-------- Material for this exercise
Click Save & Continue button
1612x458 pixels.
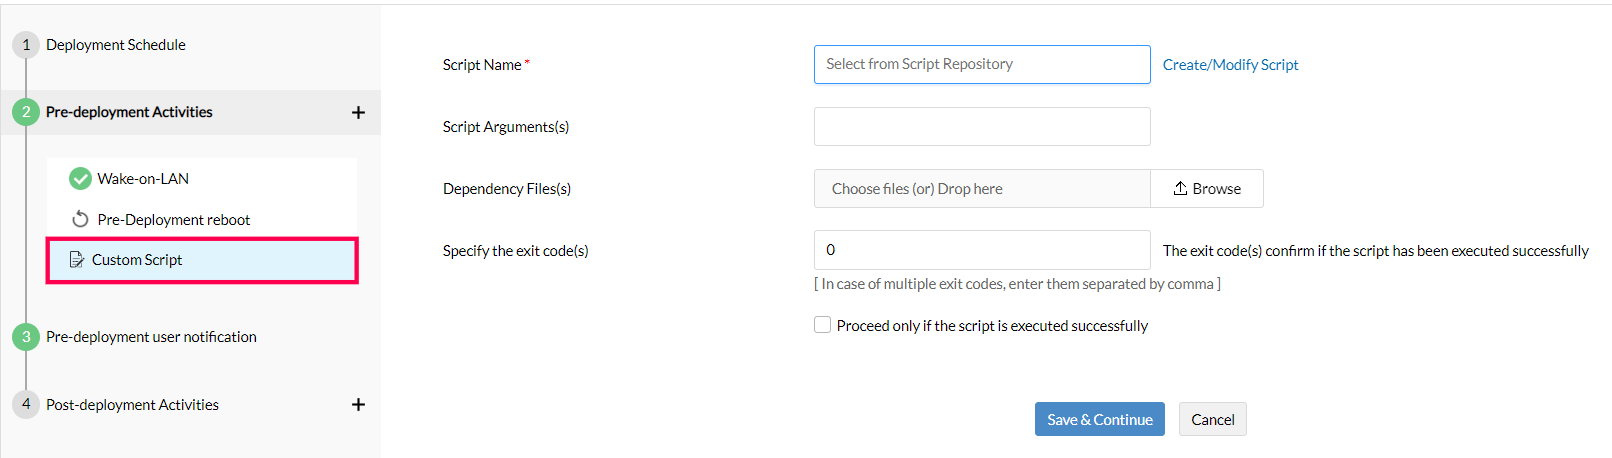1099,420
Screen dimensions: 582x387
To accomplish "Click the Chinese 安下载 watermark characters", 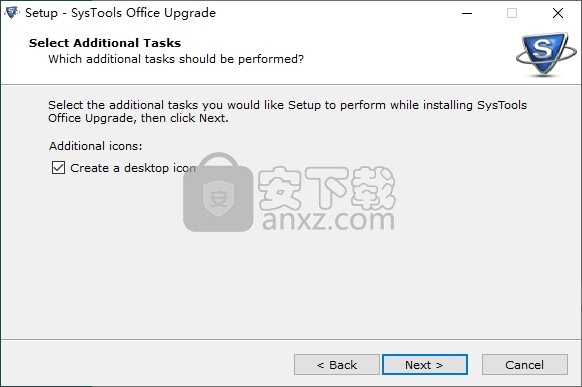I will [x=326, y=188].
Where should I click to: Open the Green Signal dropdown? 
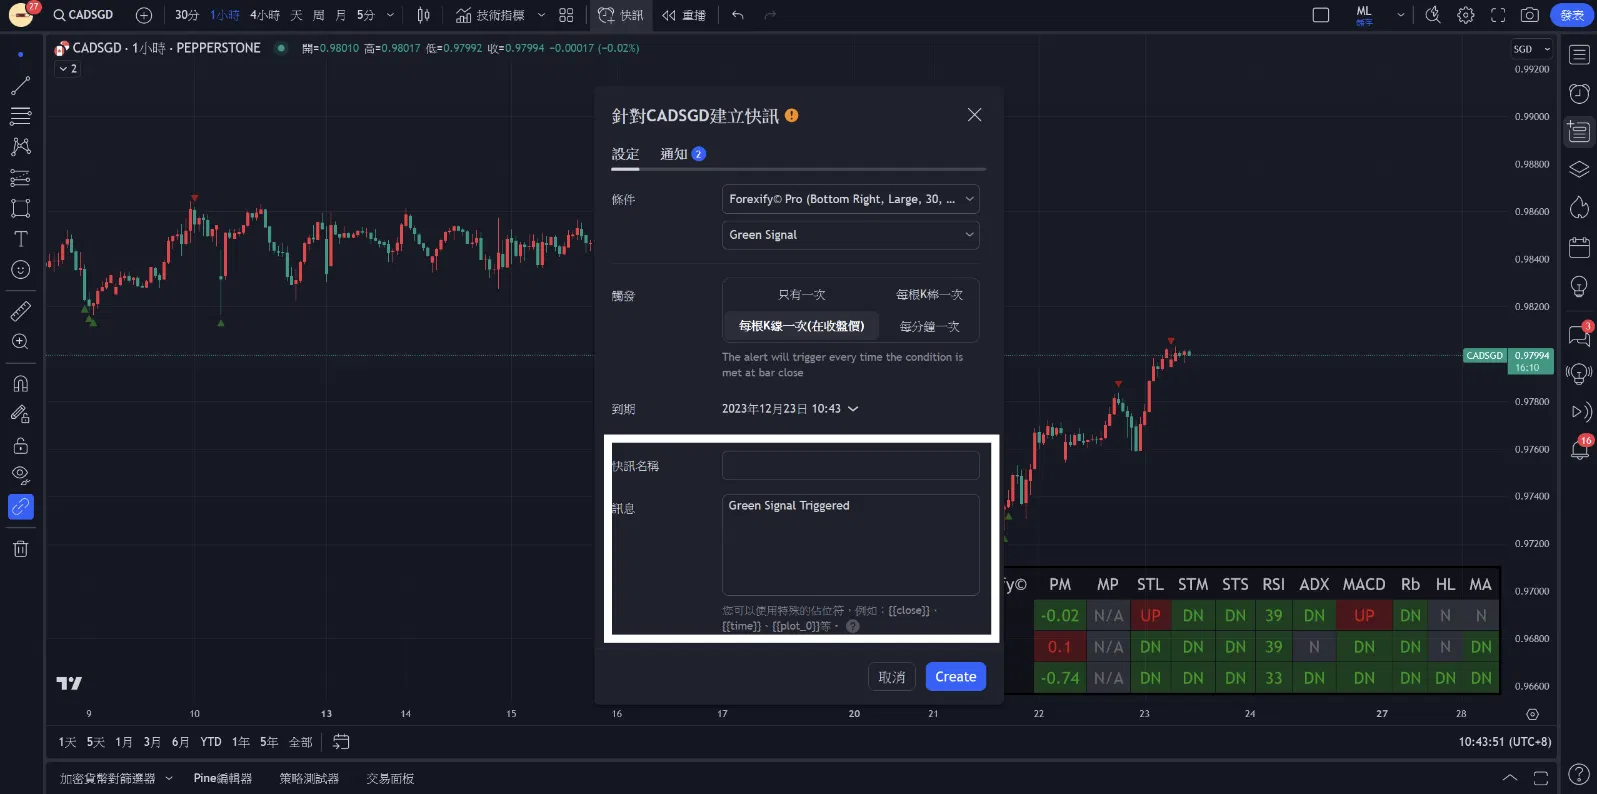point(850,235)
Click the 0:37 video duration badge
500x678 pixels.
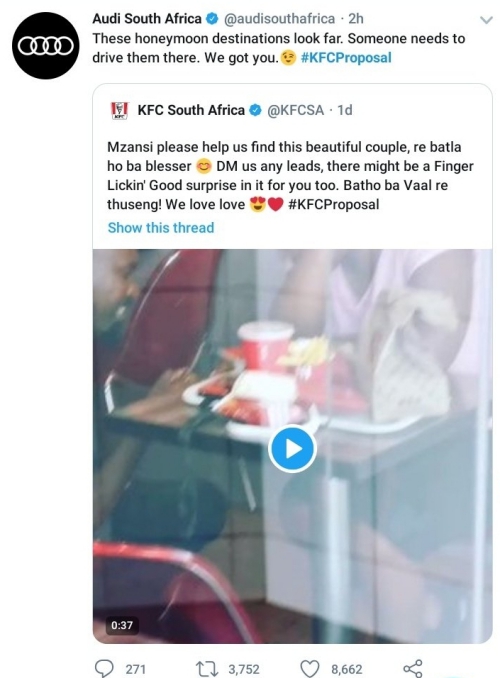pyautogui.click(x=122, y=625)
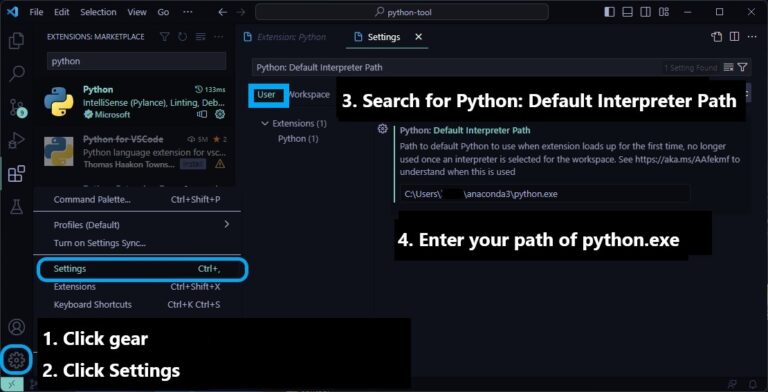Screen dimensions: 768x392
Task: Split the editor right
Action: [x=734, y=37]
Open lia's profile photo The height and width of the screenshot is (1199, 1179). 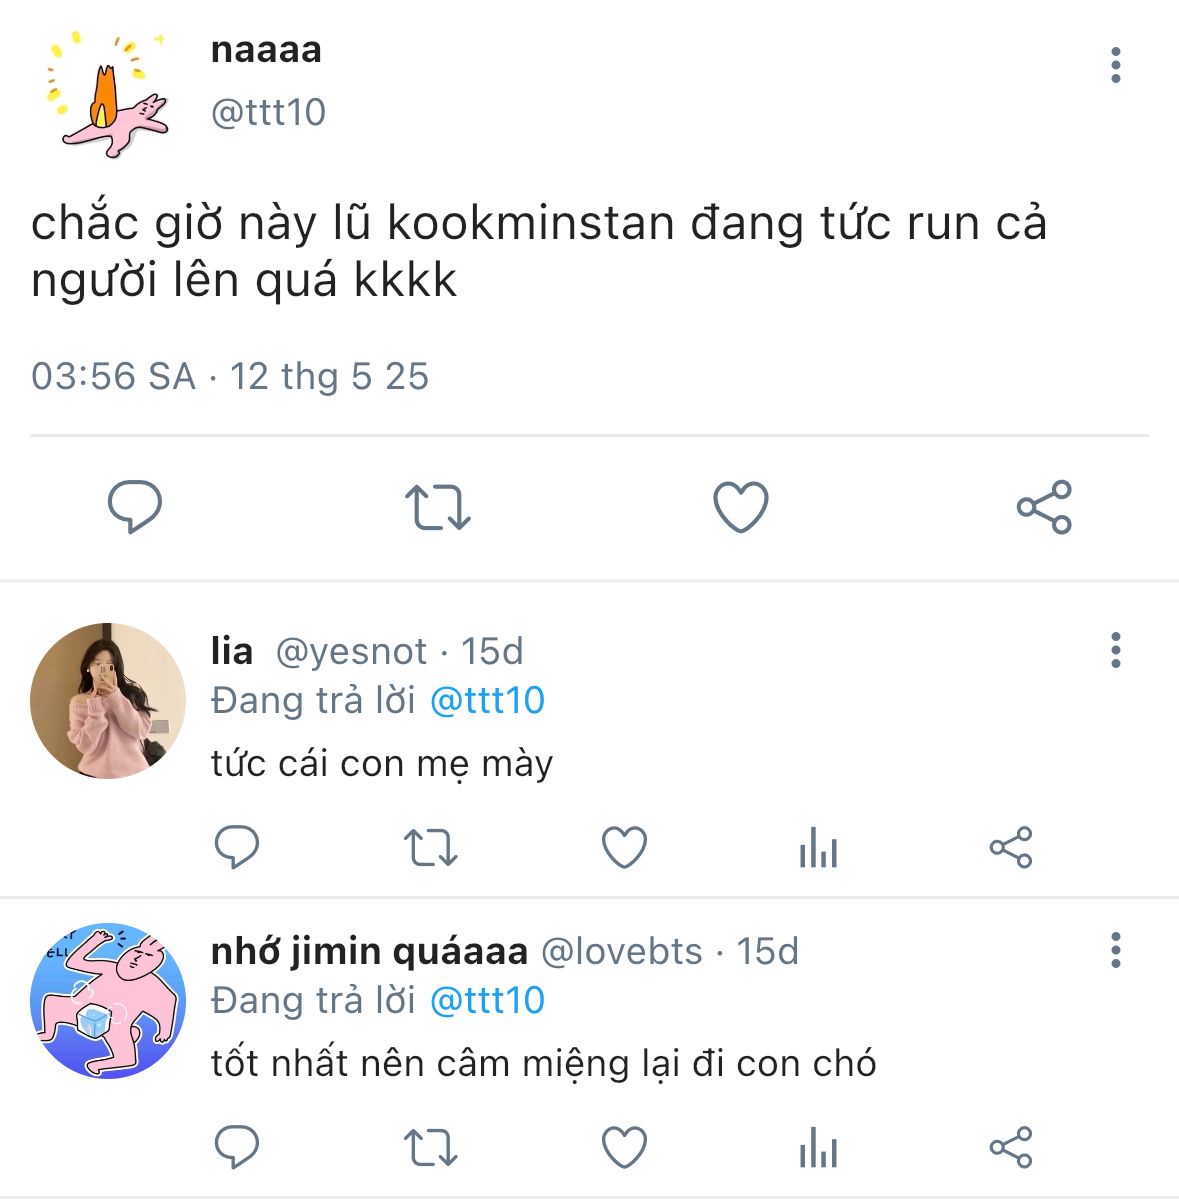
----------------
Beginning with the line that includes "Click the 0:37 video duration badge" and ending with the last line of the material, reproduce those lines exactly and nothing else, with no pictures.

Click the 0:37 video duration badge
500x678 pixels.
pyautogui.click(x=122, y=625)
Screen dimensions: 768x392
Task: Split the editor right
Action: [x=734, y=37]
Open lia's profile photo The height and width of the screenshot is (1199, 1179). 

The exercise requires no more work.